ANTENATAL TREATMENT WITH THYROTROPIN RELEASING HORMONE (TRH) FOR PREVENTION OF NEWBORN LUNG DISEASE

Abstract

Although prenatal corticosteroid therapy is efficacious and safe it does not always prevent RDS, and infants of low birth weight often develop chronic lung disease. To study effects of thyroid hormone, we performed a blinded, randomized trial in which 404 women with threatened preterm delivery at <32 wk gestation received betamethasone plus TRH (4 doses of 400 μg at 8-h intervals) or betamethasone plus placebo. 103 fully treated infants of <1500 g birth weight were evaluated for outcome. TRH therapy did not affect total RDS (47.3% vs 58.3% in control) or occurrence of severe disease (12.7% vs 25% in control, p=0.11). Significantly fewer TRH-treated infants developed chronic lung disease (requirement for supplemental O2 at 28 days of age), 17.6% vs 43.9% in control (p<0.01). TRH increased maternal plasma TSH by 100% at 2-4 h after treatment and decreased levels by 28-34% at 5-36 h.

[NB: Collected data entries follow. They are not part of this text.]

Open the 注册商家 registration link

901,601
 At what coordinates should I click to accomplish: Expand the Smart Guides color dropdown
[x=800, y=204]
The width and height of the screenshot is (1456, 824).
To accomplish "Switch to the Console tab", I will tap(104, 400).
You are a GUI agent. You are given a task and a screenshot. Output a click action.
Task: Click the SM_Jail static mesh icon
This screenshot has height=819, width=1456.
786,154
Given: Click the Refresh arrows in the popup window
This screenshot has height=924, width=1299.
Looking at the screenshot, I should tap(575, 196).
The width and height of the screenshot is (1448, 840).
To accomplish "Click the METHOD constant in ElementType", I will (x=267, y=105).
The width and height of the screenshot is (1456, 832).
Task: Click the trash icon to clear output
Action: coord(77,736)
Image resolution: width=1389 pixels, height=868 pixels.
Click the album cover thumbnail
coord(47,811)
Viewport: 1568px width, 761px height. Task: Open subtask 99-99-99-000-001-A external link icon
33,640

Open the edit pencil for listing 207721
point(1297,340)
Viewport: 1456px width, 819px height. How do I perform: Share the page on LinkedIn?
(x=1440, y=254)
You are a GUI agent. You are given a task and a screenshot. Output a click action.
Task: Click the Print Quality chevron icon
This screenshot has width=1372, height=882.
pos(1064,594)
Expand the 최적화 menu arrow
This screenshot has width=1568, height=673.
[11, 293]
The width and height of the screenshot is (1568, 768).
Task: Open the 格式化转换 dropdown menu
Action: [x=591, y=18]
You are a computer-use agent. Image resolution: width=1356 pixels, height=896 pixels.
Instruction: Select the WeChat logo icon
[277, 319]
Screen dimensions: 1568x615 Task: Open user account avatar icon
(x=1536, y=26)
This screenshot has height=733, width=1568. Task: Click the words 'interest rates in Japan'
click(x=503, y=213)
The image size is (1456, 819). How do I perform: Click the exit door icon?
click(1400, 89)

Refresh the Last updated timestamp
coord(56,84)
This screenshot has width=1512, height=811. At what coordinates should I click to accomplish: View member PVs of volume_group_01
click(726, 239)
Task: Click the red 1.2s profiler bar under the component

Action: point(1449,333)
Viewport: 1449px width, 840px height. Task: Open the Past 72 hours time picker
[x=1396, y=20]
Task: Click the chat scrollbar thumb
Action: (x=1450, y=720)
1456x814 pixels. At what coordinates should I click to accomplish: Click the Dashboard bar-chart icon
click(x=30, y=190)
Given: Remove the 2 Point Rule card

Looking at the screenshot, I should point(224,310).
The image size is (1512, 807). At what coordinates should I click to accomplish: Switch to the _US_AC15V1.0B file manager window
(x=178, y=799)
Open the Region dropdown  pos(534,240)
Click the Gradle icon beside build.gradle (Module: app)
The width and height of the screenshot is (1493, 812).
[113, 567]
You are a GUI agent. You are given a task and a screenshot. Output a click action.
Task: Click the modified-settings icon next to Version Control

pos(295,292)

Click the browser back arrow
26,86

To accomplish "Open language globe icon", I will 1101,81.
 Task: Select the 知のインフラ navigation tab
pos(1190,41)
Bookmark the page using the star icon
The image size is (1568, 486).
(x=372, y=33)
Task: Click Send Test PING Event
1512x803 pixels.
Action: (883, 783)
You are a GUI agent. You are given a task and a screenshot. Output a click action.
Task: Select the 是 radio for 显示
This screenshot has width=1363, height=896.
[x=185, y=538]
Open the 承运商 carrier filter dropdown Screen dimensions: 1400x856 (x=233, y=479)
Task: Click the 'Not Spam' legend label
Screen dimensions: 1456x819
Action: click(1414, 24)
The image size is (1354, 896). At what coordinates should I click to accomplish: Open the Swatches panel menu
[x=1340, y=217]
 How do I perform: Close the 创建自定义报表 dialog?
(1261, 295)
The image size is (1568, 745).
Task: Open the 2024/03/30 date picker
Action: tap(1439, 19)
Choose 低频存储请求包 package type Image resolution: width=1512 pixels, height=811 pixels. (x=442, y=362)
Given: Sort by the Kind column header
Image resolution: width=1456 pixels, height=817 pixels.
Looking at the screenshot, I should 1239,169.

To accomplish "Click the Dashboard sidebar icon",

In cord blood of treated infants delivered at 2-6 h, TSH, T3 and PRL were all increased about 2-fold vs control and free T4 was increased 19%. In infants delivering at 7-36 h, cord TSH and T3 were decreased 62 and 54%, respectively, and all thyroid hormones were lower at 2 h of age. Conclusion: Prenatal TRH therapy produces a sustained elevation of fetal thyroid hormones and reduces the occurrence of chronic lung disease in premature infants. Pituitary-thyroid function is transiently suppressed after treatment, to a greater extent in fetus than mother.